[TASK DESCRIPTION] Retype, without changes or pictures, only the lines that begin at the one containing "Select Sitemaps in the sidebar" and end at the last line of the records that follow.

[INPUT FOR THIS TASK]
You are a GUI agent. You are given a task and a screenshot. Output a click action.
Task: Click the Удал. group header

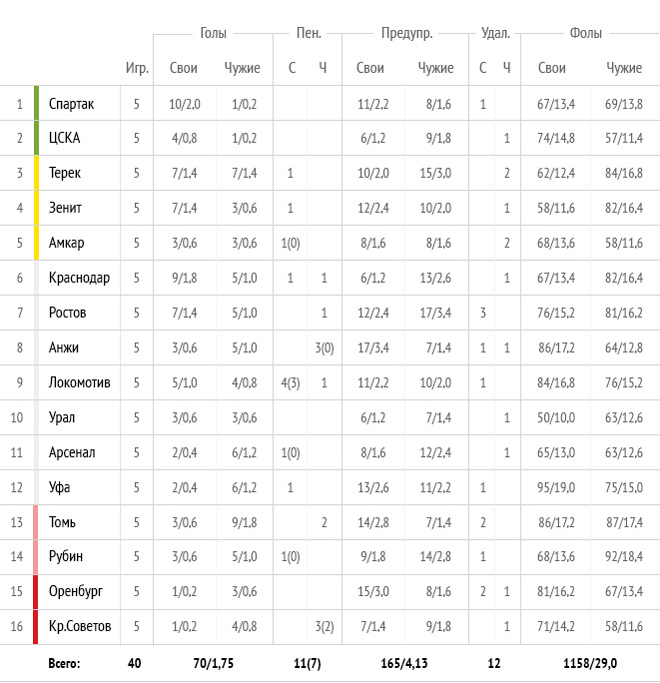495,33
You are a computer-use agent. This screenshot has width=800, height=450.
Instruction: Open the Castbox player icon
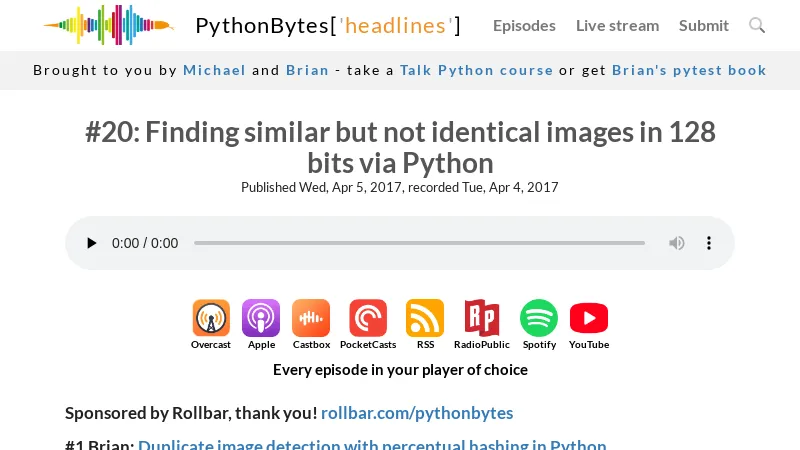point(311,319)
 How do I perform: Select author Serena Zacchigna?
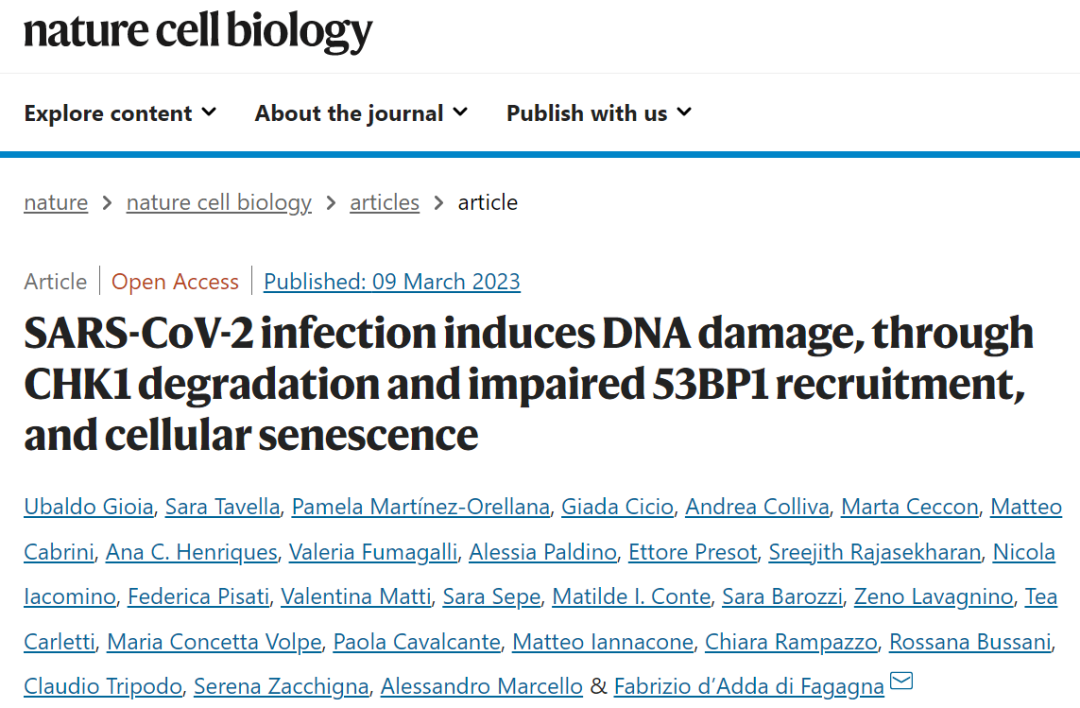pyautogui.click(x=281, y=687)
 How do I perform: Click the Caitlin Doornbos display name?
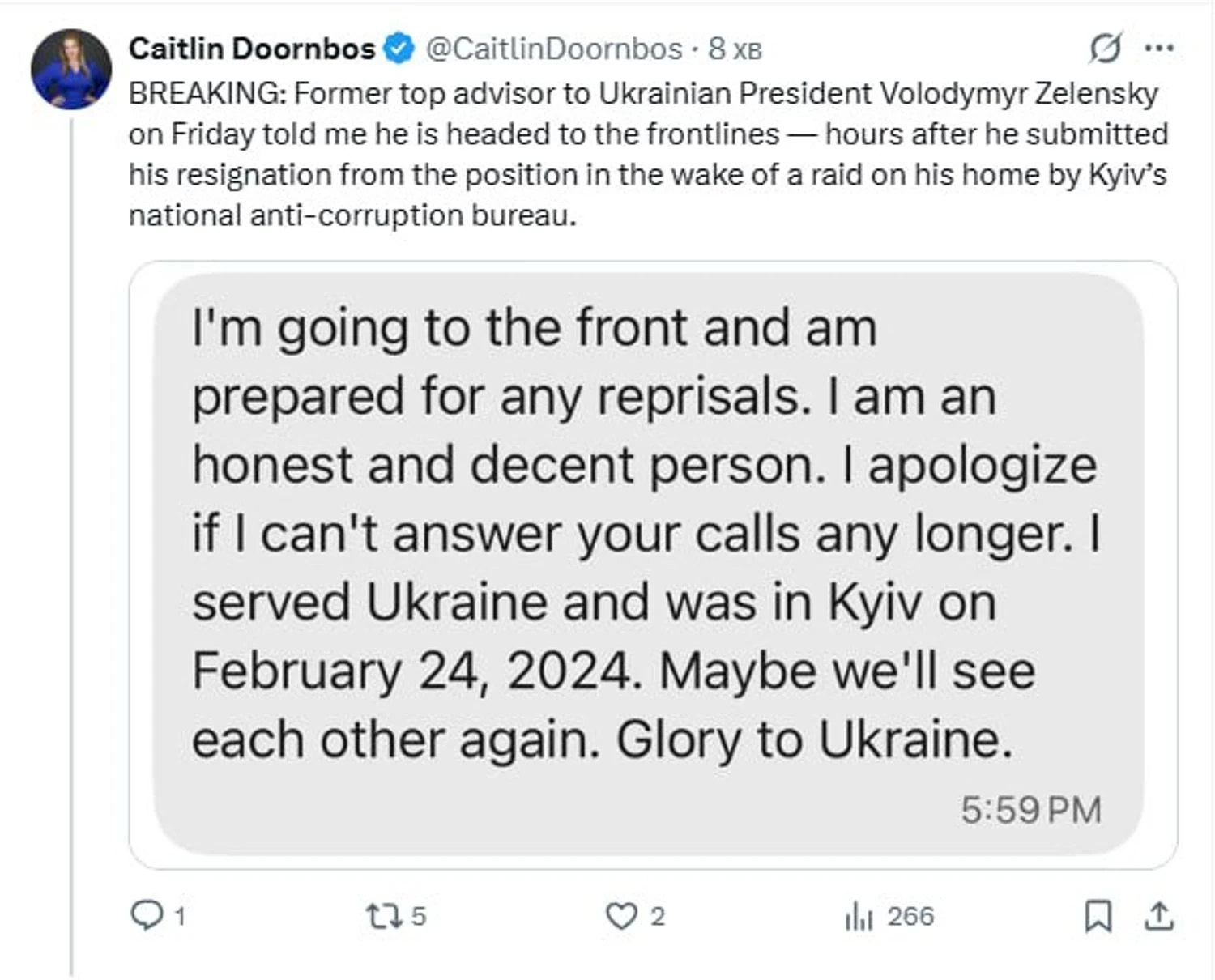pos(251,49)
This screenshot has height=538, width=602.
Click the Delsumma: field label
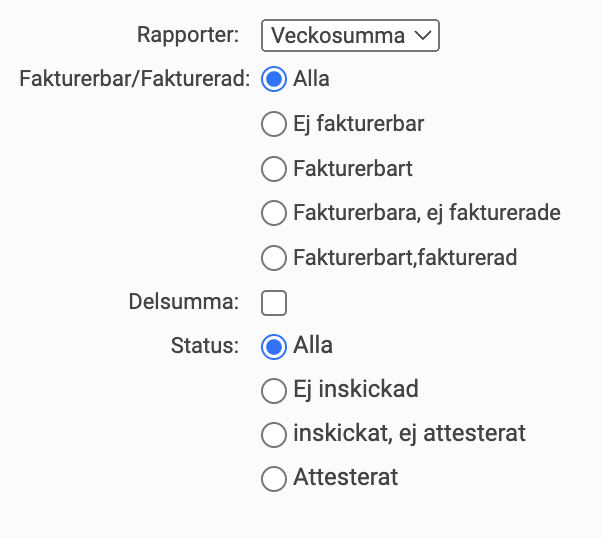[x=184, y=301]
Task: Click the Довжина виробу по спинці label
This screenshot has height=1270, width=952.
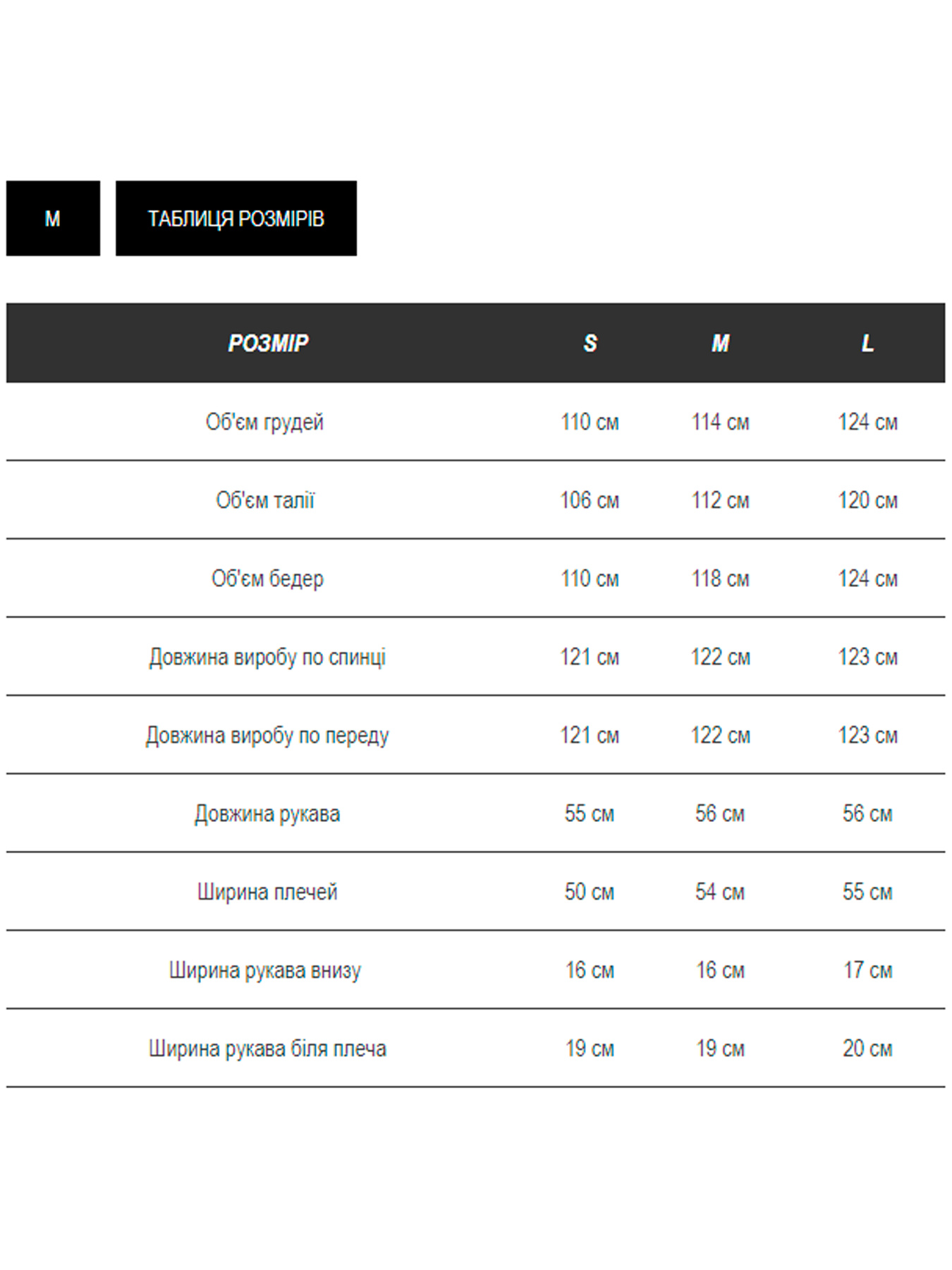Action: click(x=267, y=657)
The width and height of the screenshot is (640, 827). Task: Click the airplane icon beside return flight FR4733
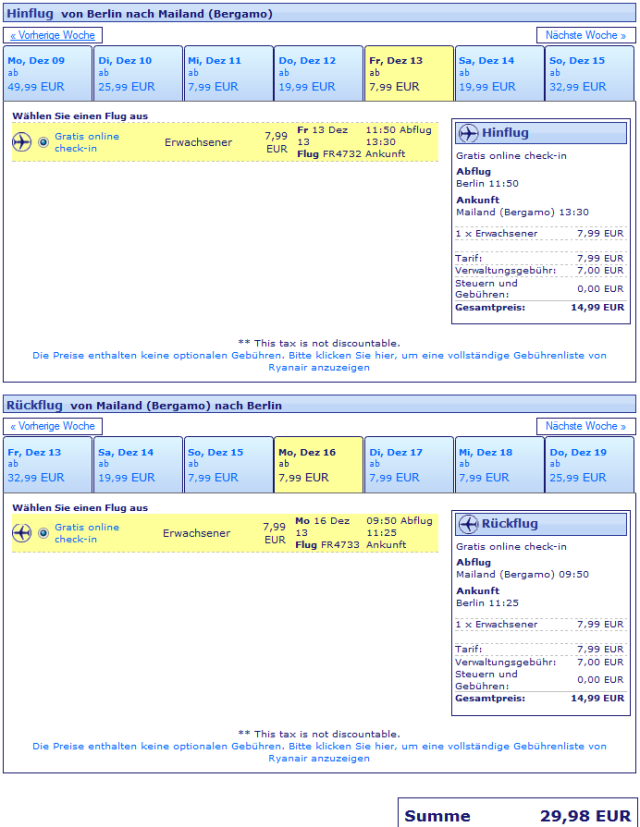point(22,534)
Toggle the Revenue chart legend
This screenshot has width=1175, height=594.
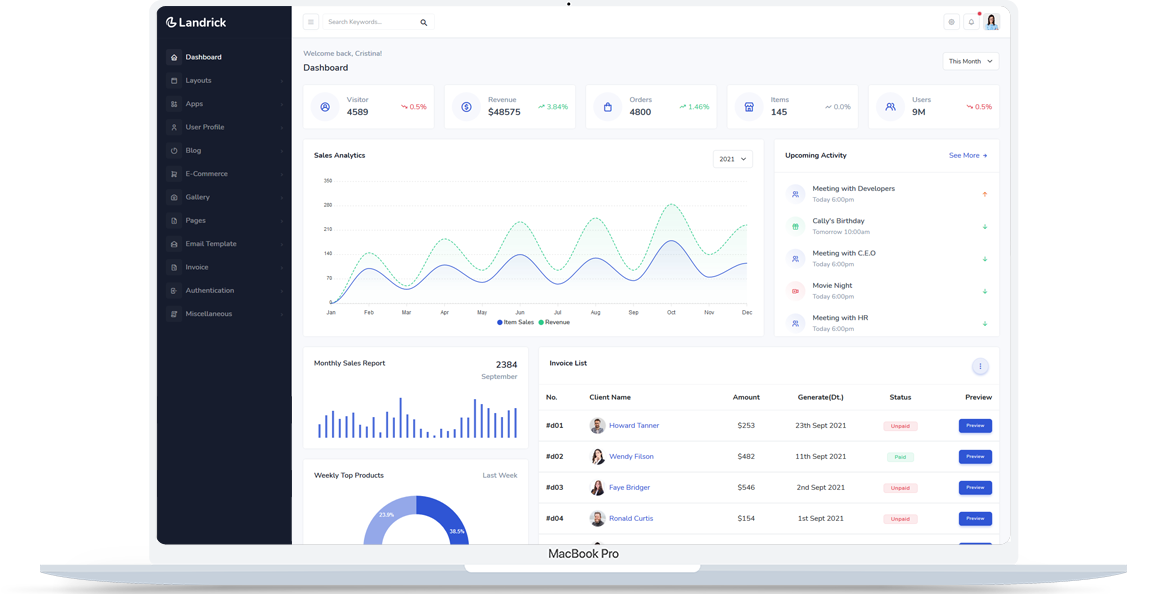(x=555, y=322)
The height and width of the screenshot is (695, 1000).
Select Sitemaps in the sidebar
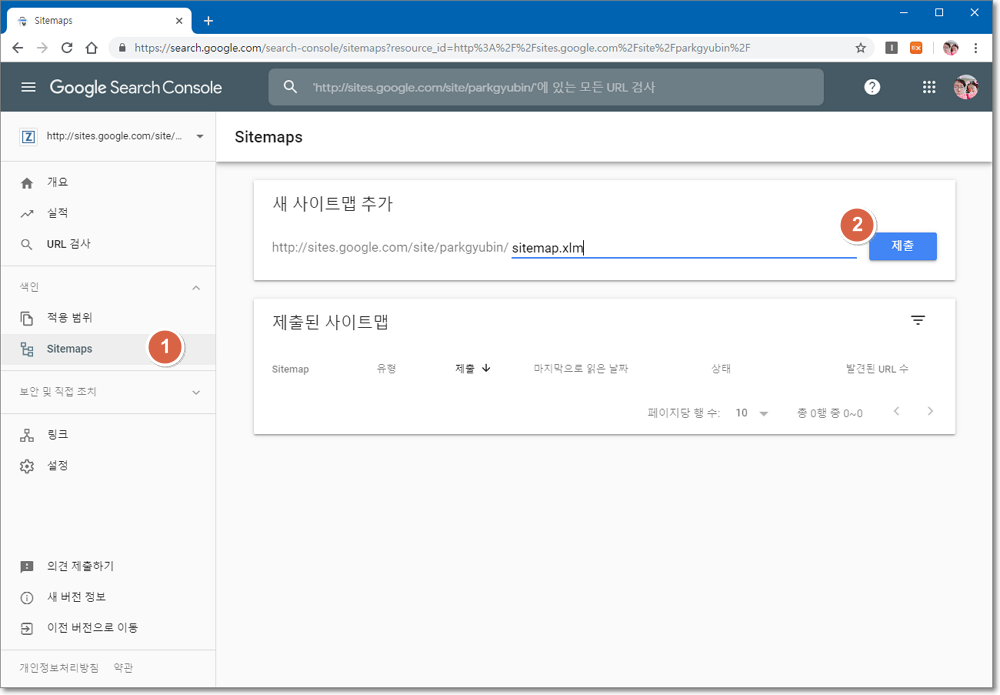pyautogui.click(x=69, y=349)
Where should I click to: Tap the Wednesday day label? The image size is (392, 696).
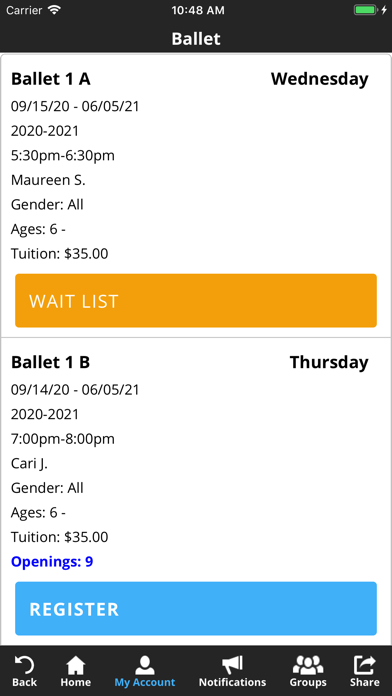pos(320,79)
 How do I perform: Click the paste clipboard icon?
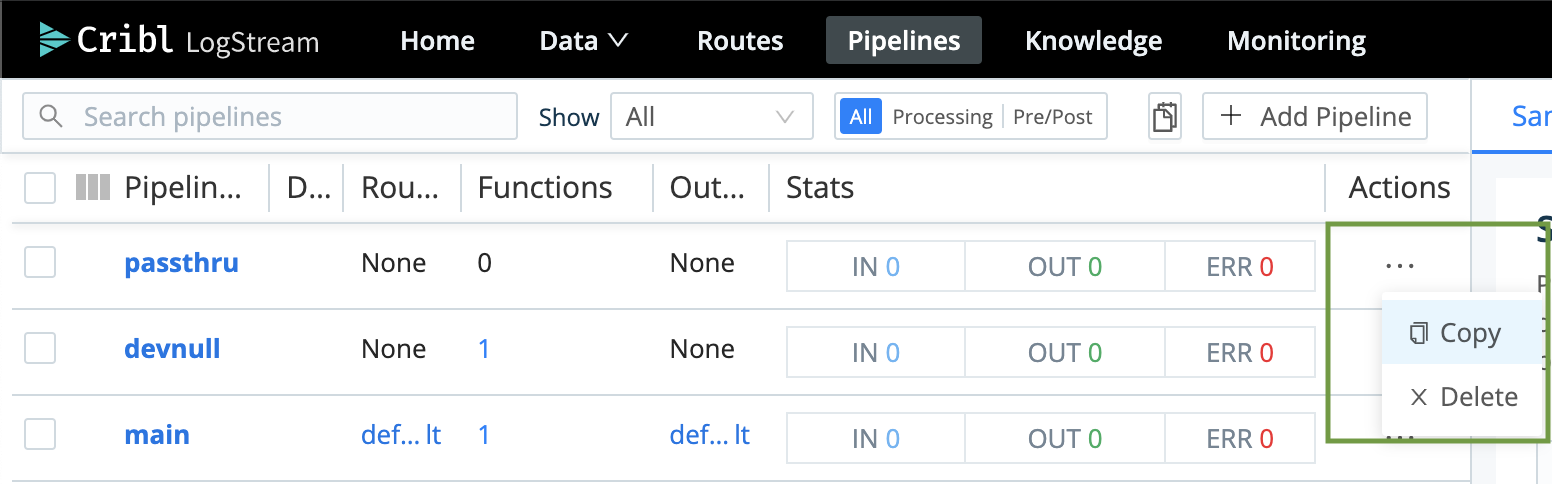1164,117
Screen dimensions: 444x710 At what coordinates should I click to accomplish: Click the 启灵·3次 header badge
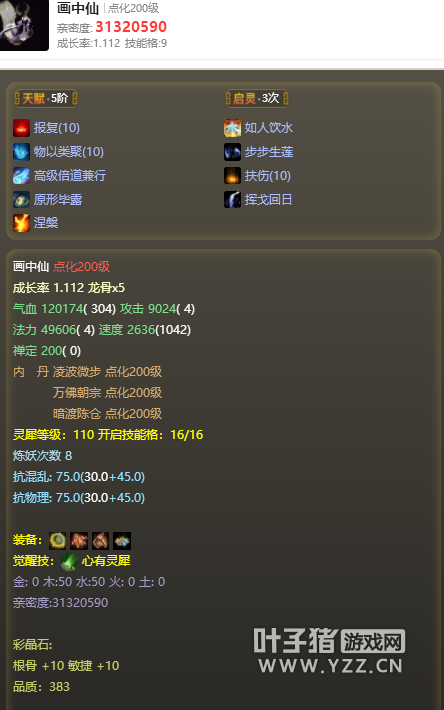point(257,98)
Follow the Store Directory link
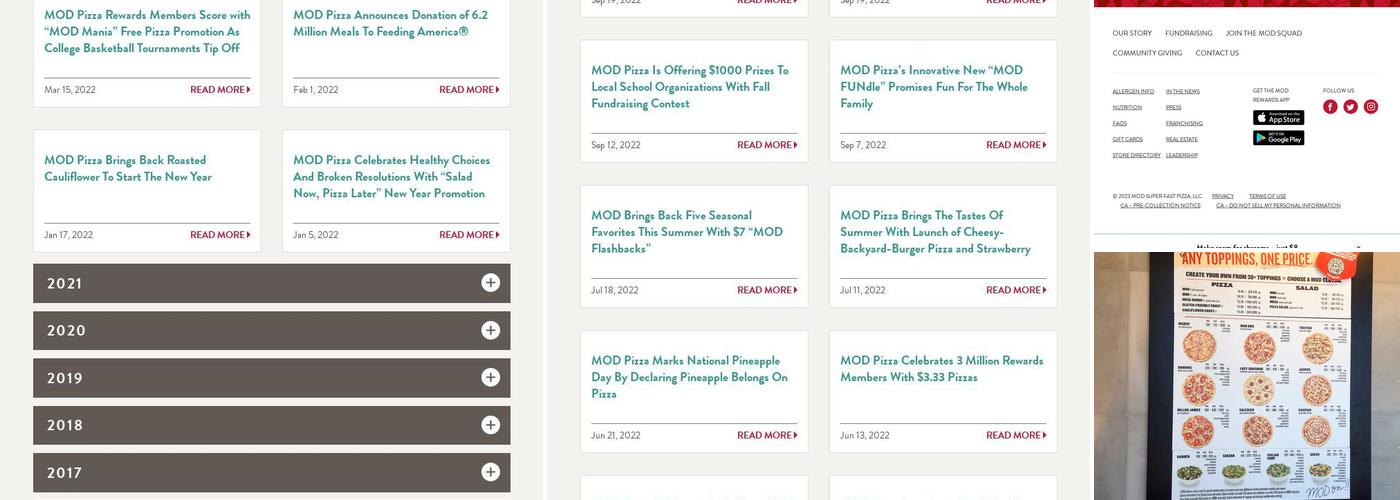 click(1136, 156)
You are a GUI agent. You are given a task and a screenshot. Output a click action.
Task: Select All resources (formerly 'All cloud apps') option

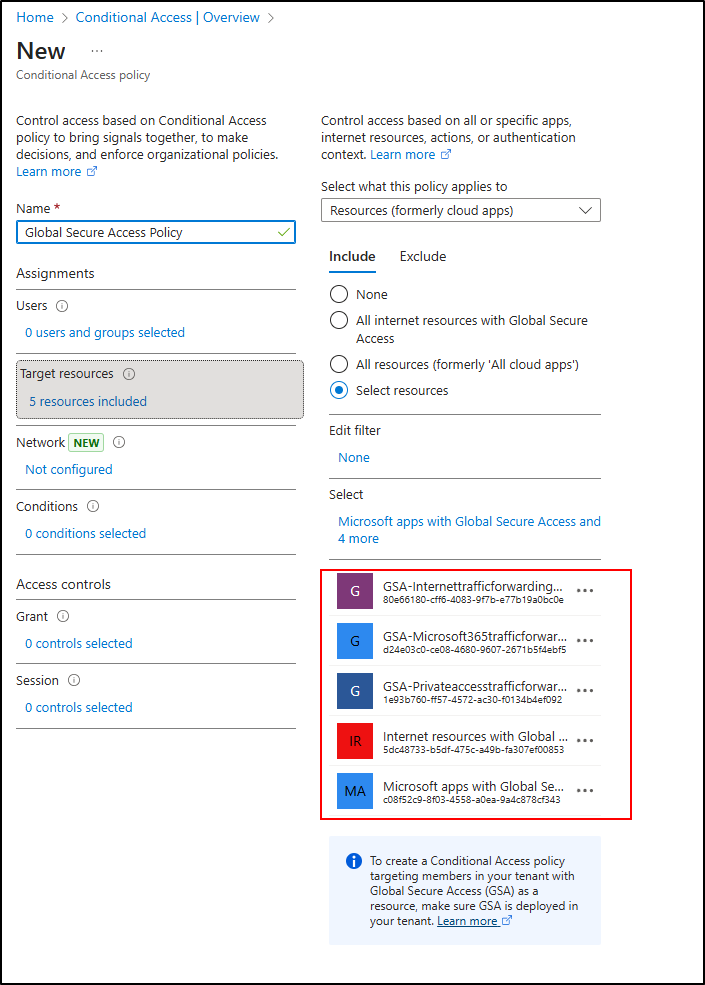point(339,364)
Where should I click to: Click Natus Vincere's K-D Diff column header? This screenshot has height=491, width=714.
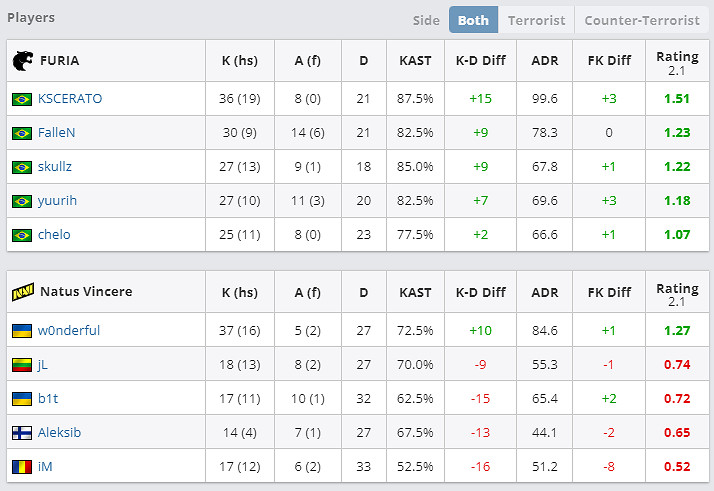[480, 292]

[FINAL ANSWER]
Select Sitemaps in the sidebar
pyautogui.click(x=69, y=349)
Where should I click to: Tap the Wednesday day label? The image size is (392, 696).
pos(320,79)
 How do I perform: Click the paste clipboard icon?
1164,117
Screen dimensions: 444x710 At what coordinates should I click to accomplish: Click the 启灵·3次 header badge
point(257,98)
Follow the Store Directory link
 click(1136, 156)
You are a GUI agent. You are given a task and a screenshot. Output a click action.
Task: Select All resources (formerly 'All cloud apps') option

point(339,364)
Where should I click to: Click Natus Vincere's K-D Diff column header? This screenshot has height=491, width=714.
[480, 292]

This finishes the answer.